Accueil > L’association > Archives > Action = Vie > Édito

Édito

jeudi 11 mars 1999

Malades du sida, prenons garde, plus que jamais,
à l’hypocrisie du discours que l’on nous tient sans vergogne dans les rapports officiels et par les ministères.

Le temps est venu de décliner sous tous les tons que « le travail, c’est la santé ! », et ce simplement parce que nous, malades du sida, commençons
à coûter cher.Passons sur l’indécence des politiques incapables de faire état de leur responsabilité dans l’épidémie et qui déjà viennent demander des comptes.
Donc nous coûtons cher. Mieux : nous coûtons TROP cher. Et c’est ce « trop » que nous allons voir déguiser dans les mois à venir, de manière politiquement inacceptable.

Trop, parce que « nous allons mieux », et trop, parce que nous ferions mieux de rapporter à la collectivité plutôt que de lui demander.

Trop, parce que la médecine commence à répondre à certains effets secondaires de nos traitements.

Trop, parce qu’il n’est pas bon pour nous de rester ainsi en marge d’une société qui tourne.

Trop, parce que certains d’entre nous gagnent plus que d’autres précaires dont l’Etat a également la charge.

Trop, parce que les structures administratives sida fonctionnent mal et doivent donc être revues.

Les raisonnements oiseux ou franchement surréalistes vont ainsi bon train, et ce dans un unique but : faire des économies.

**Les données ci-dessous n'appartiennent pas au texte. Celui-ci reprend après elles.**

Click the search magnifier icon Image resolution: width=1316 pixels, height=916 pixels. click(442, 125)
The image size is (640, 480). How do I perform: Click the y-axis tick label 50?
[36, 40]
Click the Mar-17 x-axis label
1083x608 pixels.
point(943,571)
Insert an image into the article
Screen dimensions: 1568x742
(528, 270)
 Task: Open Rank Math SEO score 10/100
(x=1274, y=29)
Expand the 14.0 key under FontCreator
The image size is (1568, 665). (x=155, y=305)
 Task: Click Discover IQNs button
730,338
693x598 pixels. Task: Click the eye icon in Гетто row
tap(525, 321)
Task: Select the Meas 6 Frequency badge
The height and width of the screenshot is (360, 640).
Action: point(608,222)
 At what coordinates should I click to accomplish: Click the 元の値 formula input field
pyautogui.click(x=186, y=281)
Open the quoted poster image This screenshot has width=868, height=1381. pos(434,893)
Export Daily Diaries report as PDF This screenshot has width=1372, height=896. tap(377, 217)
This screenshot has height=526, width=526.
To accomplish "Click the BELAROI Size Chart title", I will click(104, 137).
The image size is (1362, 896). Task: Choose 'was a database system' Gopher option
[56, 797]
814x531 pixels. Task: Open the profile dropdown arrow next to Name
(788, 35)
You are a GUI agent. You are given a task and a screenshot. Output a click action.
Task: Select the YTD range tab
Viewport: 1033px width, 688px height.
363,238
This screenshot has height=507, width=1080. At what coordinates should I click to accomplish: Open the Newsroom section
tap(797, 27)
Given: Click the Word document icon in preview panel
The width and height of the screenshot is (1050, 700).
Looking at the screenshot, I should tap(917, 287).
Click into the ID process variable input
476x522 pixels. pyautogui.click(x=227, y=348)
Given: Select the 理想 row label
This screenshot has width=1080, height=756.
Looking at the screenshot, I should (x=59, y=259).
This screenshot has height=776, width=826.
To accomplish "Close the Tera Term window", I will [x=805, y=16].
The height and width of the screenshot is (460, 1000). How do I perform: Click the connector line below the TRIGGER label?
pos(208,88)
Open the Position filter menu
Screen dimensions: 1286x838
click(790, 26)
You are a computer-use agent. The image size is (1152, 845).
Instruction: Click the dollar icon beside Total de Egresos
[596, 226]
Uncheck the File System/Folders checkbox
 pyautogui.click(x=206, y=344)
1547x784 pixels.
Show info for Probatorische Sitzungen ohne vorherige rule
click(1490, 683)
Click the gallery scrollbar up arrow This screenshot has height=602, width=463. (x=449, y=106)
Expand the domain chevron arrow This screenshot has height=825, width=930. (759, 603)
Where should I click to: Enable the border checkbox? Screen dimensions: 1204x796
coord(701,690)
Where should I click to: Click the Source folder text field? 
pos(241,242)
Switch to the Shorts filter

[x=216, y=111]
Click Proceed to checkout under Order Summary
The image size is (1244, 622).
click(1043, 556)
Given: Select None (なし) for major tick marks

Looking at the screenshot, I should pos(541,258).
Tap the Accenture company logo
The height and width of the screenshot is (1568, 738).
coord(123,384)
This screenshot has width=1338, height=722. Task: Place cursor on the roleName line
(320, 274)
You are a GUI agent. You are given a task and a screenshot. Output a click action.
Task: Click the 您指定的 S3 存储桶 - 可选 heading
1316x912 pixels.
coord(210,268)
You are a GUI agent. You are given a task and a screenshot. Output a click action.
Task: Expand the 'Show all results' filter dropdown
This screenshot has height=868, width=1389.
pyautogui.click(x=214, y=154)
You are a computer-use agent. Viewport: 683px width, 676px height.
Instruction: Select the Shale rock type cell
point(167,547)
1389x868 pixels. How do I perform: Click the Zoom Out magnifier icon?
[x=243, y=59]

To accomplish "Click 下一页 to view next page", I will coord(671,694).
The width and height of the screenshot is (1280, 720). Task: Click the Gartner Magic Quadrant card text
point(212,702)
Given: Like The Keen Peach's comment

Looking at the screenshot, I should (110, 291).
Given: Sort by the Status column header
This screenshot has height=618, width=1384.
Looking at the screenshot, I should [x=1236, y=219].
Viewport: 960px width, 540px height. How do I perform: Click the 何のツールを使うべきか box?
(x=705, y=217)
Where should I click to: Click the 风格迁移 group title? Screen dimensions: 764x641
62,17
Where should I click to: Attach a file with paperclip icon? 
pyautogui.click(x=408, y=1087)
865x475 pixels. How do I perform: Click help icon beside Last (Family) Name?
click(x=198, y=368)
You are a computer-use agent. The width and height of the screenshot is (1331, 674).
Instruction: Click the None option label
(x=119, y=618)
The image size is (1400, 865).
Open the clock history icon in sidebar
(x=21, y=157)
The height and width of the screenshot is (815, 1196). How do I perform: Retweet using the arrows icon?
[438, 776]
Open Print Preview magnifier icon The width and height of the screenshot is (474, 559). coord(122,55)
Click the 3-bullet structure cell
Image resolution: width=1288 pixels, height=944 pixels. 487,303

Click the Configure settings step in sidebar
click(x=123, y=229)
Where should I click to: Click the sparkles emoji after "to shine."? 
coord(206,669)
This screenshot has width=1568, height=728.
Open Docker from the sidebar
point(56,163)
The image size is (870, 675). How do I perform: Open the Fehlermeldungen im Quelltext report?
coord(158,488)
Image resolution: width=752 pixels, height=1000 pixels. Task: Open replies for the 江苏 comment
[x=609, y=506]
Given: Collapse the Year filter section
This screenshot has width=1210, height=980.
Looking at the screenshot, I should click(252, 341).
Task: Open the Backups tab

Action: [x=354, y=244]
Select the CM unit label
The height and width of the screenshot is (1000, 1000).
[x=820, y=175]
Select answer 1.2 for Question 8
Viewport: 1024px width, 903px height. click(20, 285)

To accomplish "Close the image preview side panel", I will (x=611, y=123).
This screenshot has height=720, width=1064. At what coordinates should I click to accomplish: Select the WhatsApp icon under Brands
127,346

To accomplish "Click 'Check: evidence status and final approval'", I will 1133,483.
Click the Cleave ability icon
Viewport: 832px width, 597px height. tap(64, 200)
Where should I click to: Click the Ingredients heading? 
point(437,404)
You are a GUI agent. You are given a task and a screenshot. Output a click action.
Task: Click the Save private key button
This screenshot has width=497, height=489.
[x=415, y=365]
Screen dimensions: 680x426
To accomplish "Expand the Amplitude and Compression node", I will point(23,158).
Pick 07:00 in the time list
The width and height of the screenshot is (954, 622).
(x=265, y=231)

Certes, on ne nous dit pas déjà que c’en est « trop ». On nous dit plutôt qu’il est temps aujourd’hui de « penser à la vie ». et, bien évidemment, on va y penser pour nous.

Là est l’obscénité.

L’obscénité, c’est de dire aux malades qu’ils ne sont plus assez malades ; c’est d’en recourir à la notion de degré dans leur maladie ; c’est de juger à la tête du patient ou à l’absence de lipodystrophie ; c’est de s’imaginer que la pleine forme d’aujourd’hui, c’est automatiquement celle de demain ; c’est d’affirmer qu’un traitement se prend au bureau comme un coupe-faim et que les coups de déprime ou l’absence de libido n’ont rien à voir avec le handicap, puisque ce n’est pas censé empêcher de travailler.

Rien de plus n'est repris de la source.